-- START OF Quoted passage --

The elections are a few months away, but those of us who want a better future for our children and ourselves will not forget. In case your memory may fade a little, keep this column handy.
Judy Hellman
Leawood
Flood of tears
The National Weather Service has issued a flash flood warning on the Kaw River from Lawrence through Kansas City as the result of all the tears being shed in Jayhawkville over the recent loss by KU’s basketball team in the NCAA Tournament (3-27, B4, “Jayhawks’ season ends with disappointing loss”).
Richard W. Dahms
Country Club, Mo.
Charging GOP
Republican elephant = en-dangerous species.
Steve Sumner
Shawnee
Obama’s legacy
The economy was in free fall when President Barack Obama entered office. Since then:
▪ The U.S. has gone from losing 800,000 jobs a month to adding 200,000 to 250,000 per month.
More than 9 million jobs have been added.
▪ Unemployment has been reduced to 5 percent.
▪ His leadership has saved the auto industry.
▪ Corporate profits have soared under Obama.
▪ The Dow Jones Industrial Average has nearly doubled.
▪ More than 10 million people have gotten health insurance under Obamacare.
▪ The number of individuals added to food-stamp rolls has fallen.
Republican platform?

-- END OF Quoted passage --
-- START OF Raw data --

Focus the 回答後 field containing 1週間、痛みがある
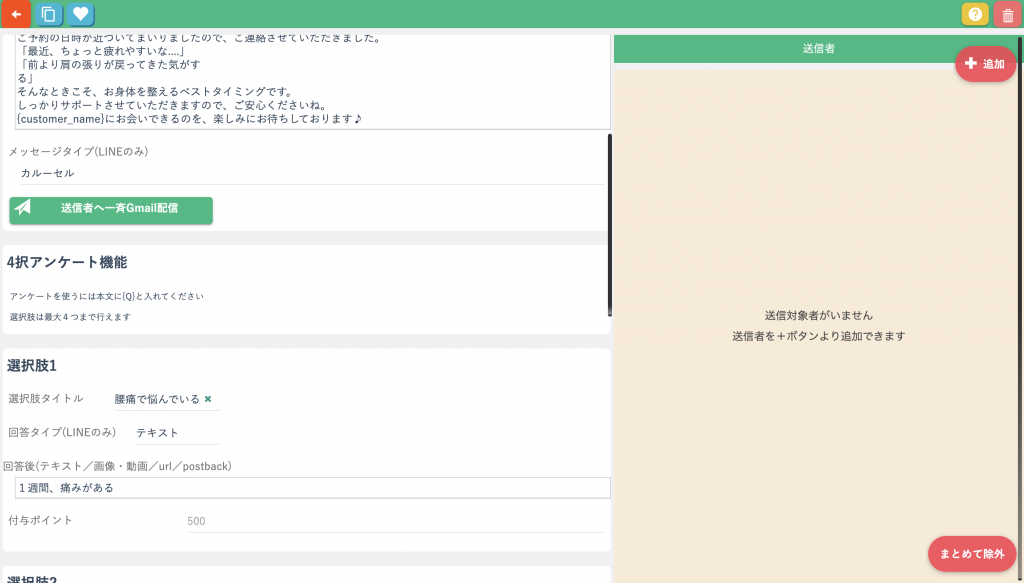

-- END OF Raw data --

● Tasks to carry out
(a) In the letters column, which river is under the flash flood warning, and over what stretch?
(b) Reproduce the part of the letters column from "Charging GOP" up to and including "the auto industry.".

● Answers by task
(a) The Kaw River, from Lawrence through Kansas City.

(b)
Charging GOP
Republican elephant = en-dangerous species.
Steve Sumner
Shawnee
Obama’s legacy
The economy was in free fall when President Barack Obama entered office. Since then:
▪ The U.S. has gone from losing 800,000 jobs a month to adding 200,000 to 250,000 per month.
More than 9 million jobs have been added.
▪ Unemployment has been reduced to 5 percent.
▪ His leadership has saved the auto industry.